Kathedraal van Valence

kathedraal in Frankrijk
(Doorverwezen vanaf Sint-Apollinariskathedraal)

De kathedraal van Valence, de Sint-Apollinariskathedraal (11e eeuw, herbouwd 17e eeuw), is de bisschopszetel van het bisdom Valence, in de stad Valence. Valence is de hoofdplaats van het departement Drôme in Frankrijk.

Sint-Apollinariskathedraal van Valence
Herdenkingssteen voor paus Pius VI
Toren van de kathedraal voor de blikseminslag in de 19e eeuw

De Kathedraal is toegewijd aan Apollinaris van Valence, heilige en bisschop van Valence. Zij bevindt zich aan de Place des Ormeaux en aan de Place des Clercs.

Historiek bewerken

Romeins bewerken

Het bisdom Valence werd opgericht in de 4e eeuw, ten tijde van het West-Romeinse Keizerrijk. De eerste kerk van Valence werd gebouwd, op een verder onbekende plek binnen de vestingmuren. Wat wel bekend is, is dat kerk een basiliek was toegewijd aan de heiligen Cornelius en Cyprianus. In de loop van de 6e eeuw, na de val van het West-Romeinse Rijk werden de relikwieën van de heilige Apollinaris begraven in de basiliek. Apollinaris was bisschop van Valence geweest in de overgang van de 5e-6e eeuw. De basiliek kreeg voortaan drie patroonheiligen. Later bleef alleen de patroonheilige Apollinaris over.

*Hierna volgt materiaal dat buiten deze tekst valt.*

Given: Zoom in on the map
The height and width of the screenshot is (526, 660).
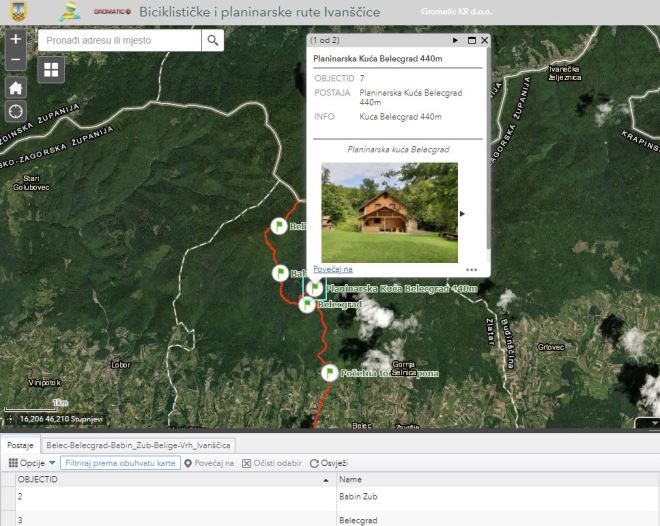Looking at the screenshot, I should point(16,40).
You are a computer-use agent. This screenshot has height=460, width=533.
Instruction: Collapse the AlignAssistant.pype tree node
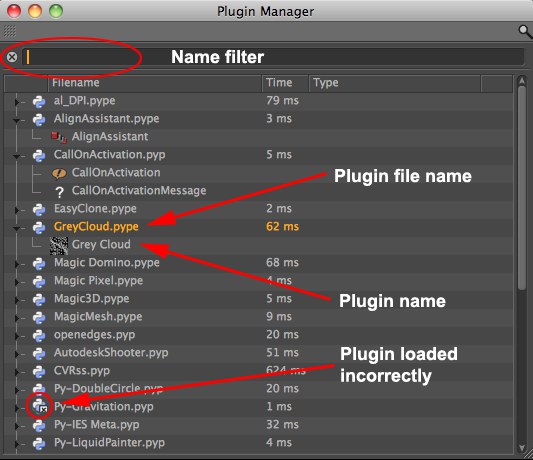click(16, 120)
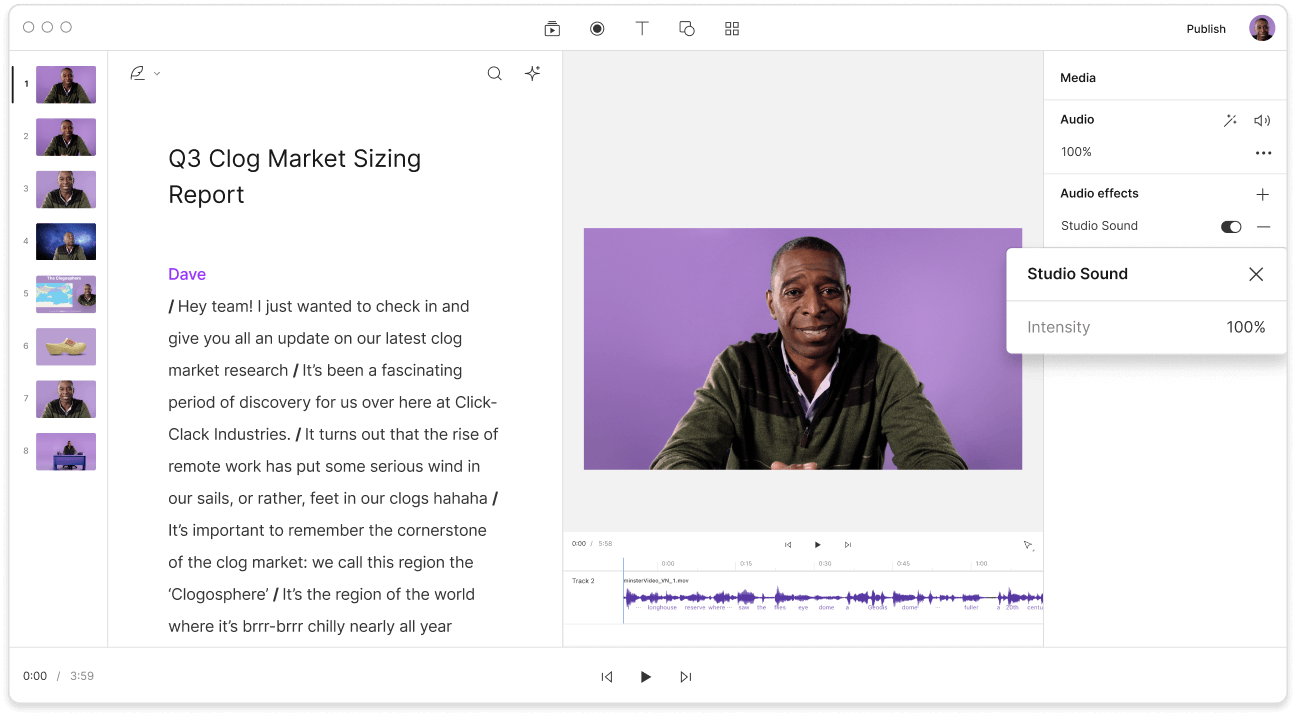Screen dimensions: 1296x716
Task: Expand the chevron beside the pen icon
Action: coord(155,73)
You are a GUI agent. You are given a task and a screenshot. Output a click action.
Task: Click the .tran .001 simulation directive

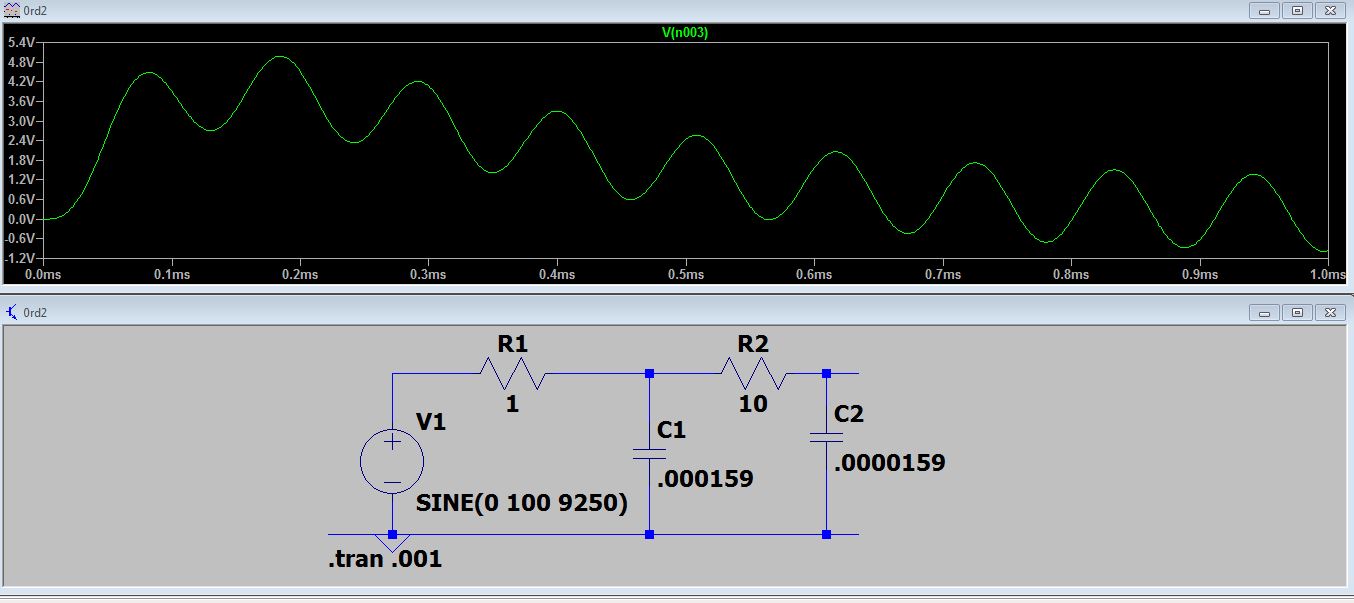385,560
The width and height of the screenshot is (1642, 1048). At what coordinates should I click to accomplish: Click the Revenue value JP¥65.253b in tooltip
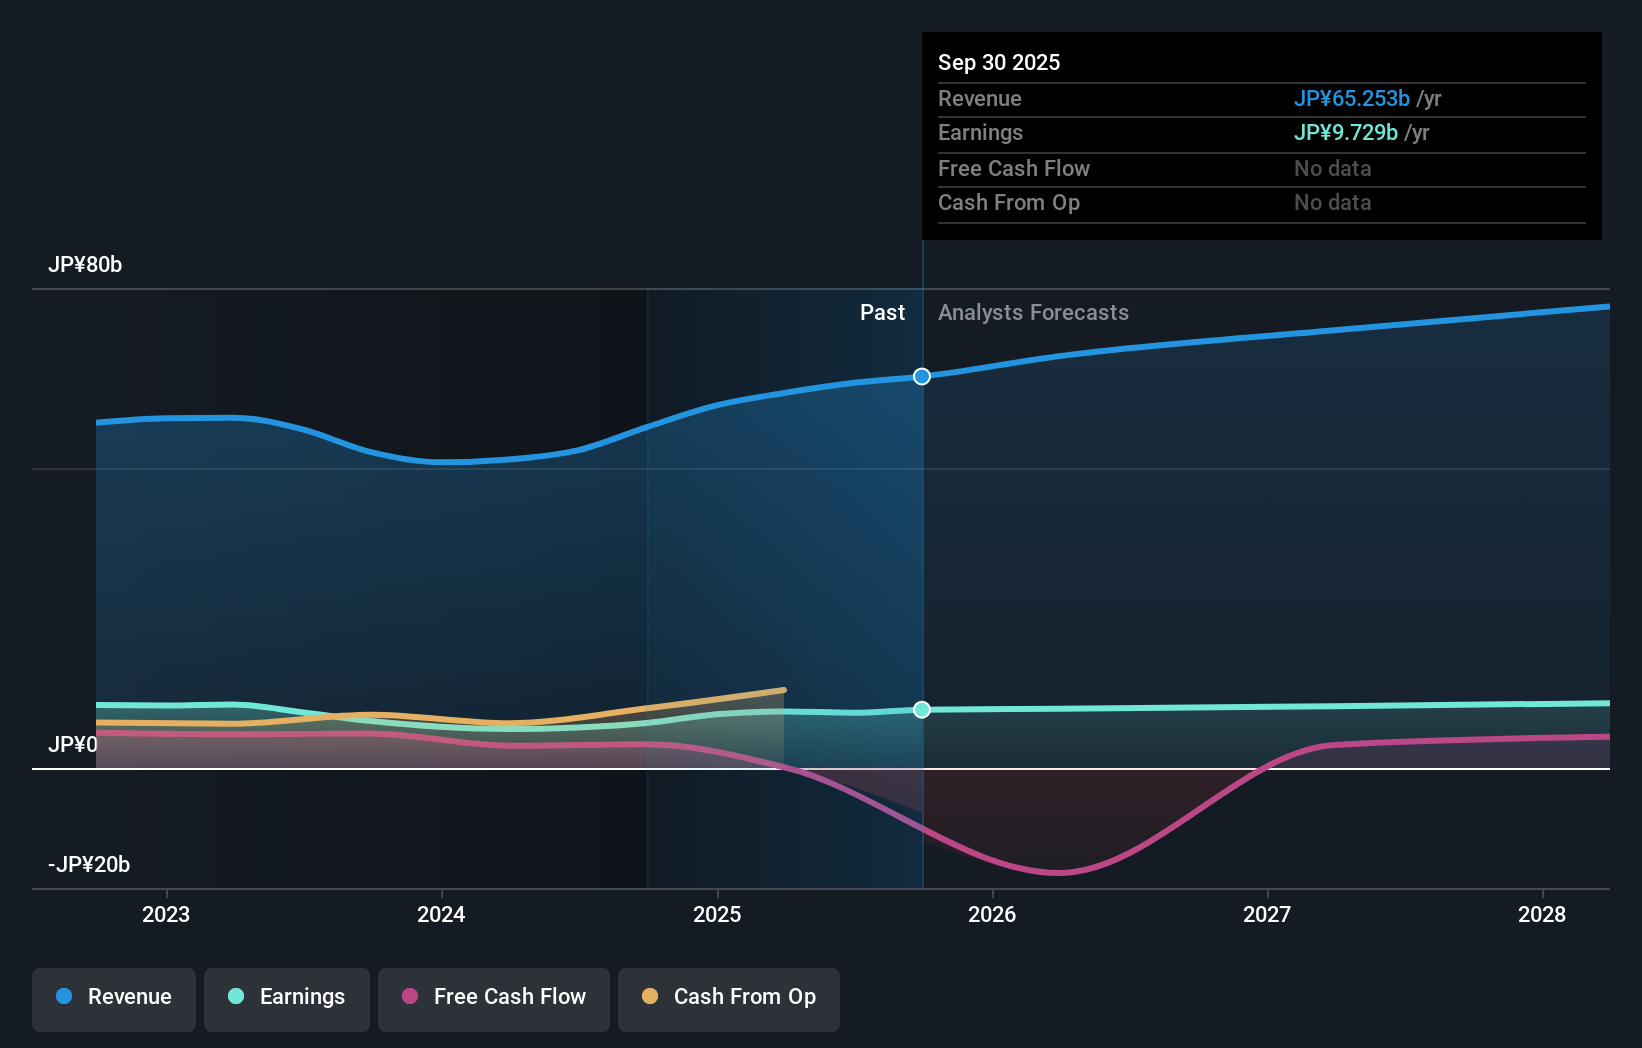tap(1353, 98)
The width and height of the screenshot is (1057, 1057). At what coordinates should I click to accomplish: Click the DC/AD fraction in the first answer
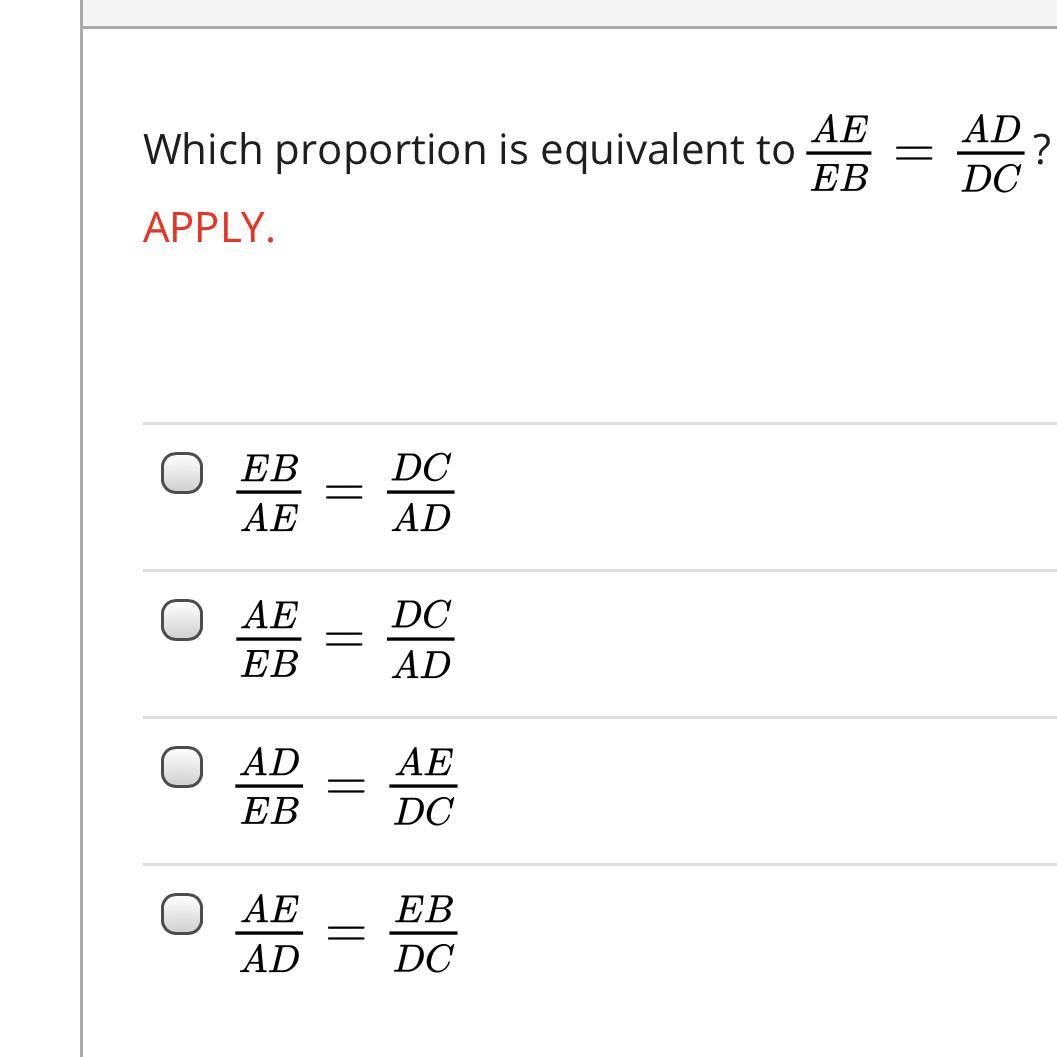[421, 493]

Romaanse kathedraal bewerken

In de Middeleeuwen verrees er een Romaanse kathedraal op de plek, waar de huidige versie van de kathedraal staat. De Sint-Apollinariskathedraal was het werk van bisschop Gontard. Het bisschoppelijk paleis, in haar eerste versie, werd door zijn toedoen naast de kathedraal gebouwd. Beide bouwwerken stonden binnen de Romeinse vestingmuren van Valence. Ze stonden op de meest zuidelijke uithoek van wat ooit de Romeinse stad was. Aangezien de beide gebouwen op het eerste terras boven de rivier de Rhône stonden, waren ze goed beveiligd. De kathedraaltoren diende als uitkijkpost voor de scheepvaart op de Rhône. Begin 11e eeuw was de Romaanse kathedraal in verval.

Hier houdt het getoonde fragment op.